Opossums are among the most adaptable of all animals. They're arboreal by nature and therefore have good climbing skills, but they're also comfortable on the ground. They'll live in caves, hollow trees, and pretty much anywhere else -- including garages, crawl spaces, barns, and other buildings. We even come across them in attics once in a while.
Opossums aren't too picky about what they eat, either. They're basically opportunistic scavengers, which is another reason why they're attracted to human-occupied areas. Because they'll eat pretty much any sort of food, the garbage discarded by humans are like a buffet for opossums. As with most nuisance animals, keeping garbage securely stored can help discourage opossum problems. Opossums can also hunt when need be and consume a fair number of rodents.
One thing opossums are famous for is their habit of "playing dead" when they're threatened or attacked. This is more than play-acting for an opossum, however. It seems to be more like fainting. Their faces become frozen in a snarl and they emit a foul-smelling odor that simulates the smell of rancid, spoiled meat, and discourages predators from feeding on the opossum.
Opossums may also defend themselves in more direct ways, however. They are capable of delivering a nasty bite, so they shouldn't be handled by anyone except professional animal handlers.
Opossums are considered a nuisance mainly because they eat agricultural and garden crops. They also make a mess when they get into garbage pails or dumpsters and are capable of transmitting a number of diseases. Equine Protozoal Myeloencephaliti is one of the more serious diseases carried by opossums. It's a serious disease that affects horses, making opossums especially unwelcome around stables.
Another place you don't want opossums is in your home. They often manage to get in to places like crawl spaces, basements, and garages, and sometimes even make it up into attics.
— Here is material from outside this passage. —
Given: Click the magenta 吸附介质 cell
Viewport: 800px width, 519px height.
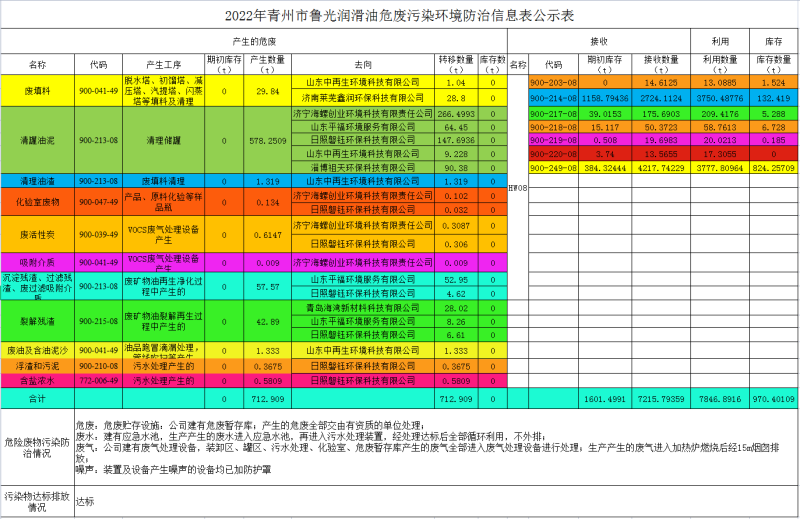Looking at the screenshot, I should point(37,262).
Obviously, once they get into a home, they must be removed. Both the mess they make and the health risk from the diseases that the opossums and their parasites can transmit make that a no-brainer.
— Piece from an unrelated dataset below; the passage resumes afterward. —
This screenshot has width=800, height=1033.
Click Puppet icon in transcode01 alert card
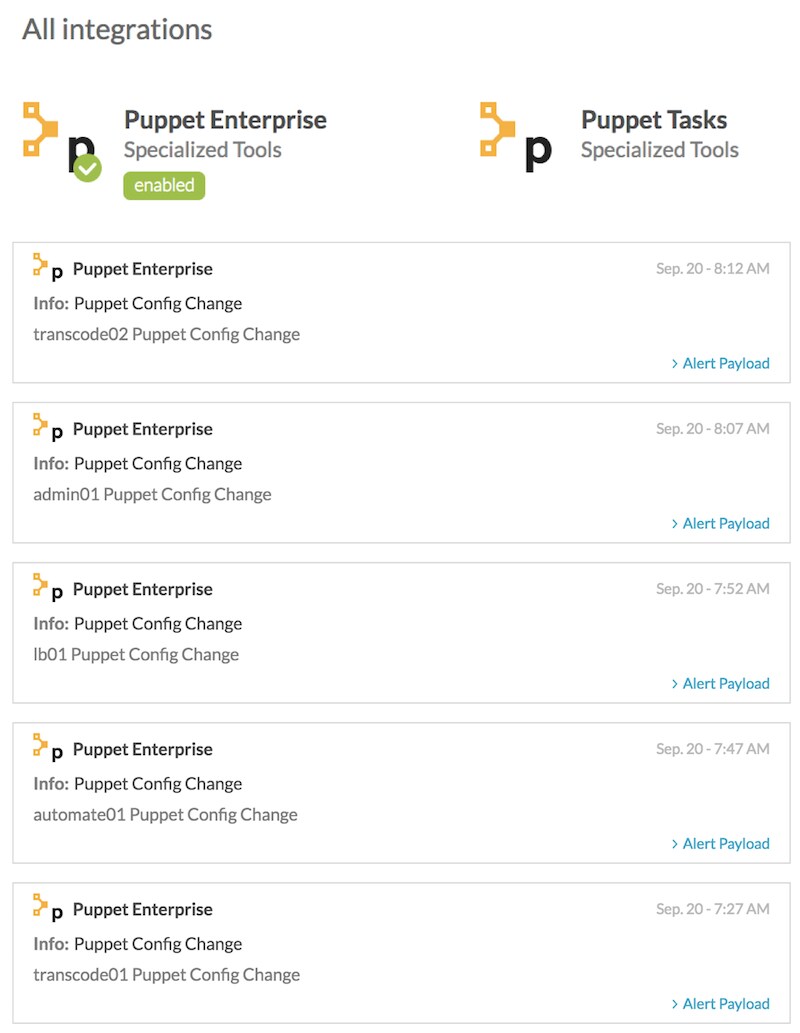point(48,907)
Speaking of disease, we should also mention that opossums have remarkably strong immune systems. They have high resistance or immunity to many diseases, including rabies; but they are still capable of acting as a reservoir for and/or transmitting those diseases, usually while showing no symptoms of being sick because they themselves have not been affected.
Opossum control consists of trapping and removing the possum, cleaning up after it (including sanitation and replacing contaminated insulation, if needed), and sealing up the house against re-entry by opossums or other nuisance animals.
This last part is known as exclusion, and will help keep your home animal-free in general, not just against opossums. Sometimes it's not needed, however. If a house is already well-sealed against animals, but an opossum happens to waltz in through an open door, we can simply remove the possum and take it away. It all depends on the situation.